The attention seems to have gotten under Ramsey’s skin. “No one was mad at me when I sold 10 books and made $10,” he said during his Houston show. “Wait ’til you sell 10 million — you’ll be attacked like you wouldn’t believe.” He laments that “winning is no longer OK” in our culture.

He’s a “winner,” see. What does that make people who don’t own $5 million homes? Losers. And like all sore winners, there’s nothing Ramsey hates more than losers. He’s not just thin-skinned and prickly about his own prodigal lifestyle, he’s also deeply resentful of those who have less than he does:

Not surprisingly, Ramsey’s political views — which are often vividly on display during his radio show and in his public appearances — are quite conservative. He argues that estate taxes are “immoral” and a sign of incipient socialism. So too is Obamacare, which will damage the American economy. Social Security is “running out of money fast” and “mathematically doomed.” And he believes the federal government, like any household he advises, needs to say “no” to things it can’t afford, balance its budget, and stop borrowing money. (Needless to say, he’s generally not in favor of raising taxes either.)

What’s more, Ramsey has said that the story of rising income inequality in America — a story backed up by reams of data — is “not really true.”

Dave Ramsey serves up a lot of lies in the quotations there above. Well, let’s be generous — Ramsey says many things that are not true. Ramsey says many things that are not true that he ought to know are not true. Ramsey says many things that are not true that are so easily disproved that it would seem impossible for anyone to continue repeating them unless that person was simply unconcerned with whether or not they are true.

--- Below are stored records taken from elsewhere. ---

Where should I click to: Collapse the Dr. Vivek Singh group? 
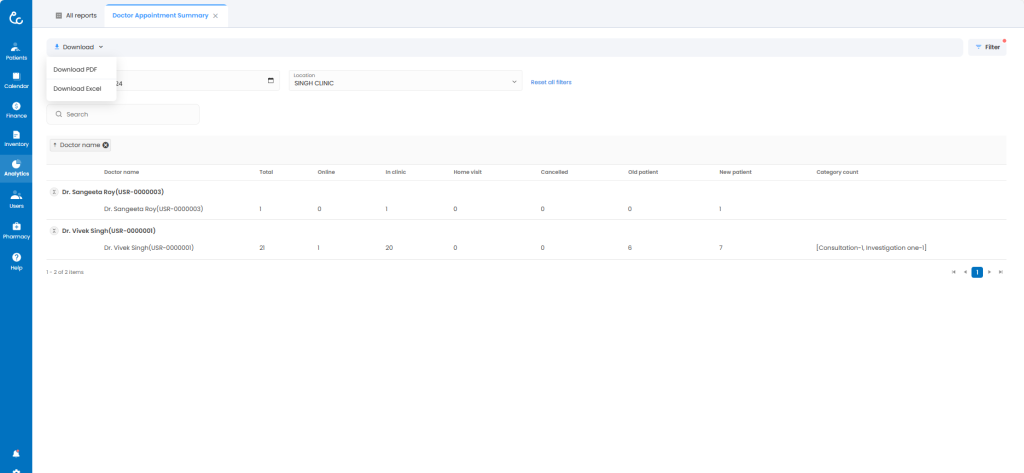pyautogui.click(x=54, y=230)
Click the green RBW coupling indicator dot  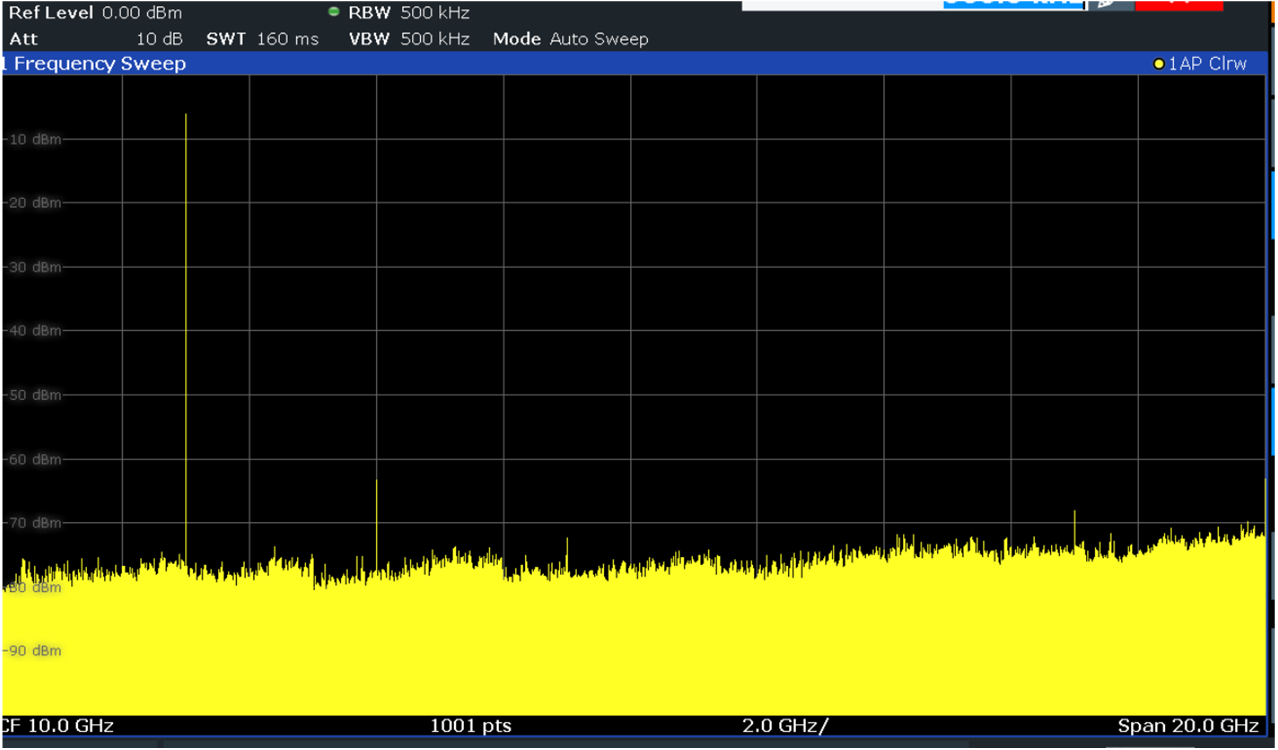point(332,13)
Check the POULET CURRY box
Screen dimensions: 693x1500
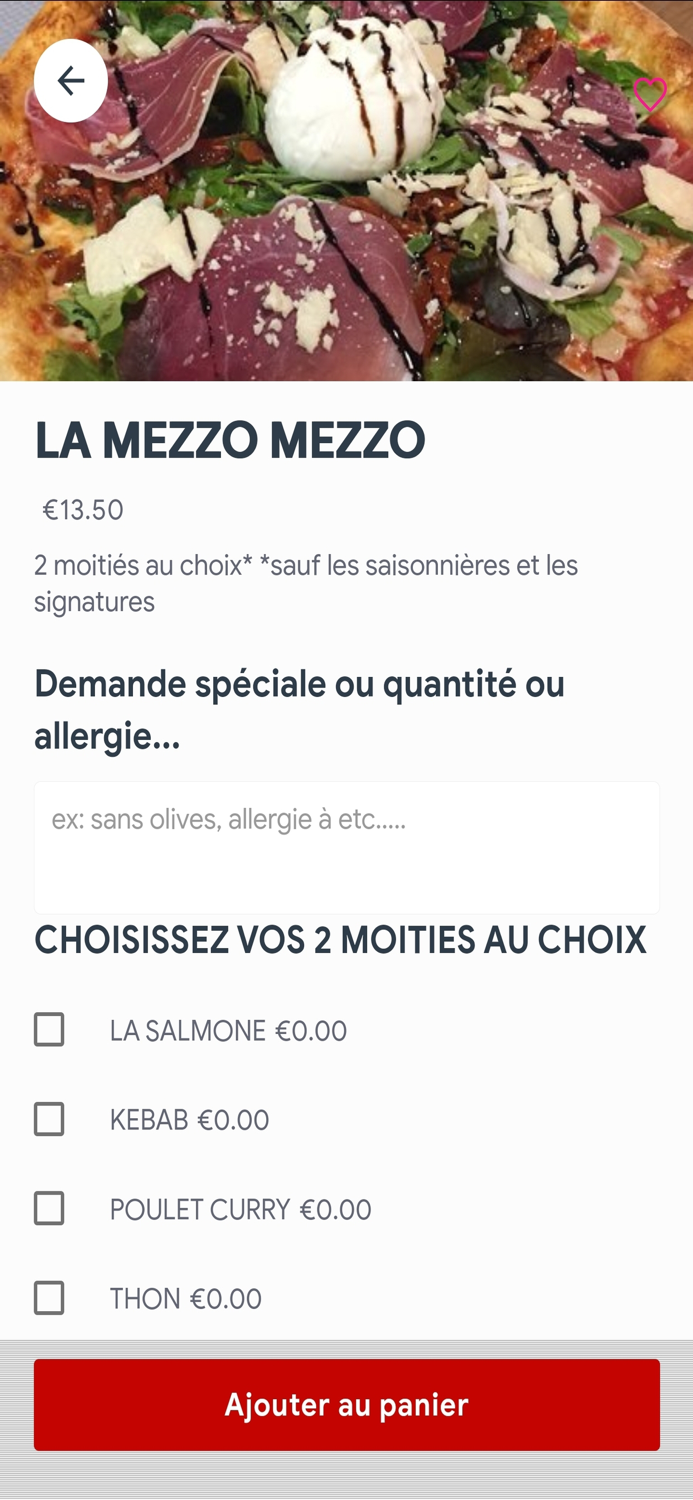pyautogui.click(x=49, y=1208)
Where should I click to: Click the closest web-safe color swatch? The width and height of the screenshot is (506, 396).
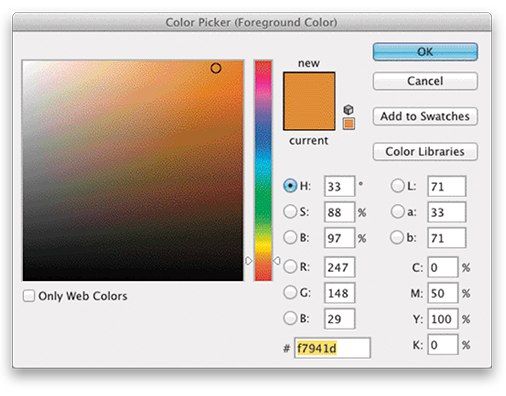(349, 124)
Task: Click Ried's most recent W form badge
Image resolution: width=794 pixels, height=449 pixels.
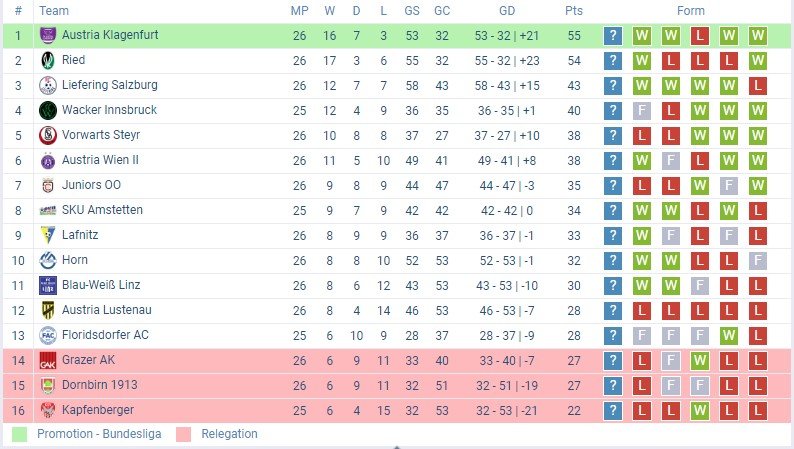Action: 642,61
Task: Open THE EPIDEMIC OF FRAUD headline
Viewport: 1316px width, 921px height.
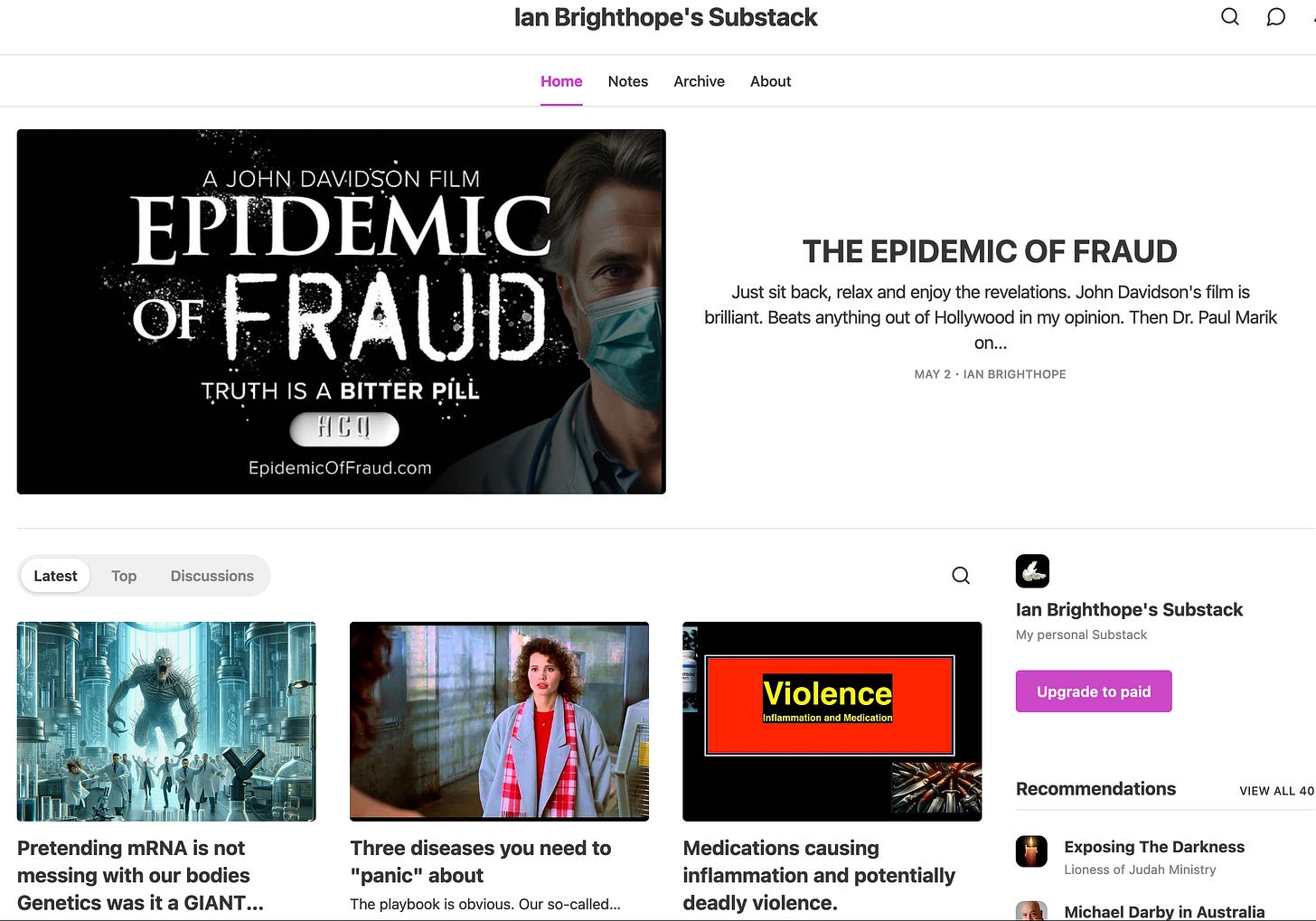Action: click(990, 251)
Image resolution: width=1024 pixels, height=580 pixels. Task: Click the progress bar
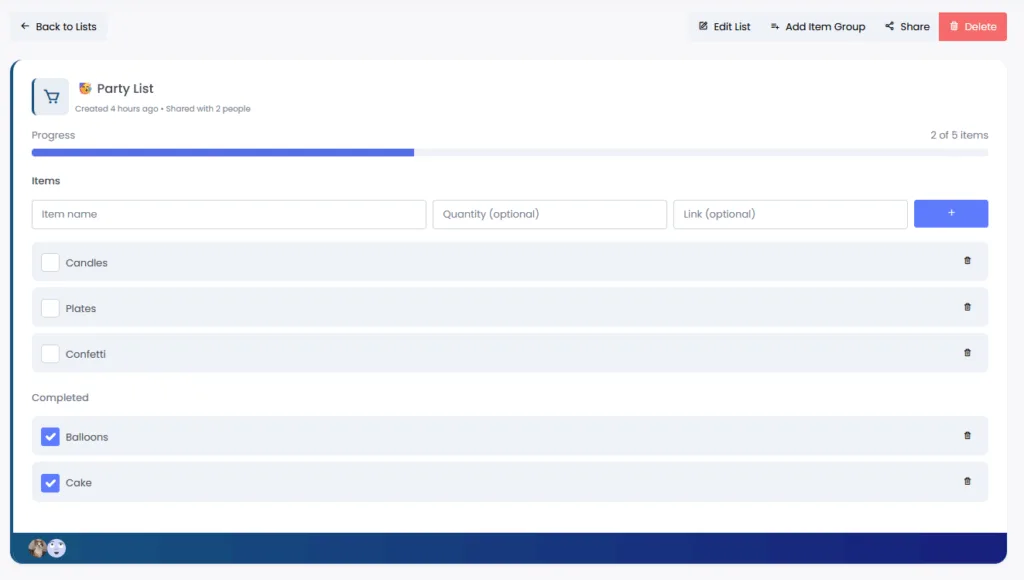[x=509, y=153]
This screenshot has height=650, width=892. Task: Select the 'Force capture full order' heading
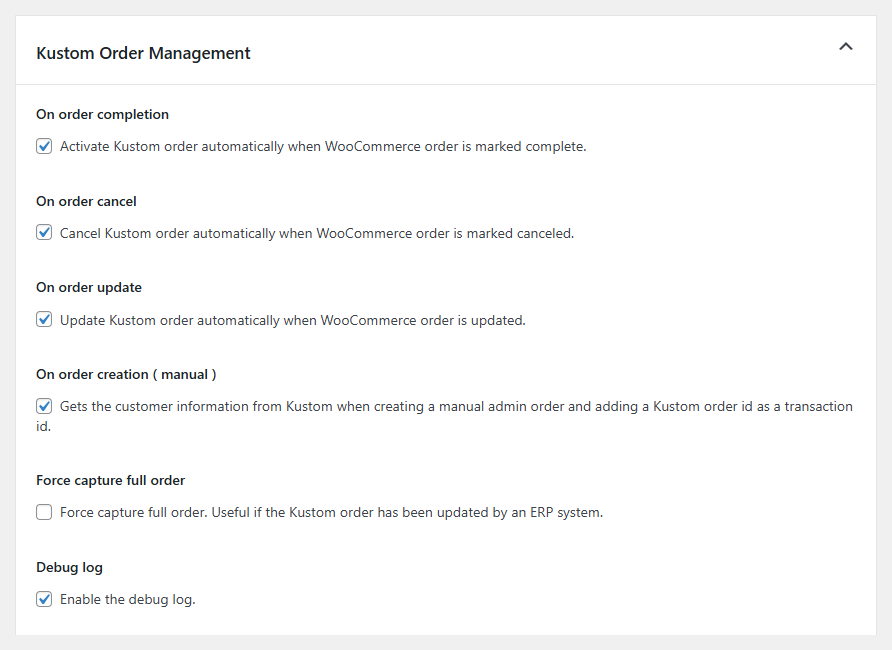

So maybe not a liar, then. Maybe just a lazily ignorant fellow with a reckless disregard for the veracity of what comes out of his mouth.

In the middle of her article, Helaine Olen discusses the Bible verse — or the half-verse — that Dave Ramsey has taken as his slogan and marketing motto:

He turned to the Bible, where he saw wisdom in Proverbs 22:7. A portion of that verse is his mantra to this day: “The borrower is the slave of the lender.” (The first part of the verse — “The rich rule over the poor” — is less prominently featured in his messaging.)

Ramsey’s message to borrowers is to work their way to emancipation from the slavery of debt. It is not the slave’s place to question the legitimacy of their enslavement. For Ramsey, Proverbs 22:7b always carries with it an implicit citation of Ephesians 6:5: “Slaves, obey your earthly masters with fear and trembling, in singleness of heart.”

“The rich rule over the poor” because the rich are winners. Maybe lazy, irresponsible poor people think that “winning is no longer OK,” but Ramsey knows that winning means winning the right to rule, and to demand that your slaves make their payments on time, in full, without ever questioning your right to collect them.

Preaching this anti-Jubilee interpretation of Proverbs 22:7 means that Dave Ramsey had better hope that Proverbs 22:8 isn’t telling us the truth: “Whoever sows injustice will reap calamity.”